[Begin Provided records]

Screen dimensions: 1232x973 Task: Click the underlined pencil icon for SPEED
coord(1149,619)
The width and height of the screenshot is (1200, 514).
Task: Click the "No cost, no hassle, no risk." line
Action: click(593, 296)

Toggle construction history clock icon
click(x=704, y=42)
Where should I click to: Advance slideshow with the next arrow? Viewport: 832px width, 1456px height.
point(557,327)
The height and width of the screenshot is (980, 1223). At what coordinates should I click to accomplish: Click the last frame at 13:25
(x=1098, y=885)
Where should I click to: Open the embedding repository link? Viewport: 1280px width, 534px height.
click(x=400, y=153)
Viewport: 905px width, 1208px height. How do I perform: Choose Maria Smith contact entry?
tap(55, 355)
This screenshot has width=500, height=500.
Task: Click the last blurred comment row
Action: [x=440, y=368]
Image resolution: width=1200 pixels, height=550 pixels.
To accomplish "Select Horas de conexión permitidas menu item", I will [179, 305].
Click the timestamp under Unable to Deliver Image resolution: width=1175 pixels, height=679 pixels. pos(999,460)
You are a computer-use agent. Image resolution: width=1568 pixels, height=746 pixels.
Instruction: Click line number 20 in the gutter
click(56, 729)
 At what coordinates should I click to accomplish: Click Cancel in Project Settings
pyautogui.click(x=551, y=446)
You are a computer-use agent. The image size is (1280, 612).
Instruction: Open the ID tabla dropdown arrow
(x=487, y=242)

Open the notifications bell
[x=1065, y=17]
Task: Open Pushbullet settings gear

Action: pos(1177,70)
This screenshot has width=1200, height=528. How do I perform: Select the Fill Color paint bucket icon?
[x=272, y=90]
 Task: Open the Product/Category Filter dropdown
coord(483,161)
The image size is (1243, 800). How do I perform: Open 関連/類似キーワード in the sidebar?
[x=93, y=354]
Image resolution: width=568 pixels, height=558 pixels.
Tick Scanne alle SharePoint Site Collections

[End Provided records]

:: Directions ::
Please reproduce every one of the records above, word for word and line for line.

:: Task solution ::
Screen dimensions: 1232x973 Task: Click the underlined pencil icon for SPEED
coord(1149,619)
The width and height of the screenshot is (1200, 514).
Task: Click the "No cost, no hassle, no risk." line
Action: click(593, 296)

Toggle construction history clock icon
click(x=704, y=42)
Where should I click to: Advance slideshow with the next arrow? Viewport: 832px width, 1456px height.
point(557,327)
The height and width of the screenshot is (980, 1223). At what coordinates should I click to accomplish: Click the last frame at 13:25
(x=1098, y=885)
Where should I click to: Open the embedding repository link? Viewport: 1280px width, 534px height.
click(x=400, y=153)
Viewport: 905px width, 1208px height. How do I perform: Choose Maria Smith contact entry?
tap(55, 355)
This screenshot has width=500, height=500.
Task: Click the last blurred comment row
Action: [x=440, y=368]
Image resolution: width=1200 pixels, height=550 pixels.
To accomplish "Select Horas de conexión permitidas menu item", I will [179, 305].
Click the timestamp under Unable to Deliver Image resolution: width=1175 pixels, height=679 pixels. pos(999,460)
You are a computer-use agent. Image resolution: width=1568 pixels, height=746 pixels.
Instruction: Click line number 20 in the gutter
click(56, 729)
 At what coordinates should I click to accomplish: Click Cancel in Project Settings
pyautogui.click(x=551, y=446)
You are a computer-use agent. The image size is (1280, 612).
Instruction: Open the ID tabla dropdown arrow
(x=487, y=242)

Open the notifications bell
[x=1065, y=17]
Task: Open Pushbullet settings gear

Action: pos(1177,70)
This screenshot has width=1200, height=528. How do I perform: Select the Fill Color paint bucket icon?
[x=272, y=90]
 Task: Open the Product/Category Filter dropdown
coord(483,161)
The image size is (1243, 800). How do I perform: Open 関連/類似キーワード in the sidebar?
[x=93, y=354]
Image resolution: width=568 pixels, height=558 pixels.
Tick Scanne alle SharePoint Site Collections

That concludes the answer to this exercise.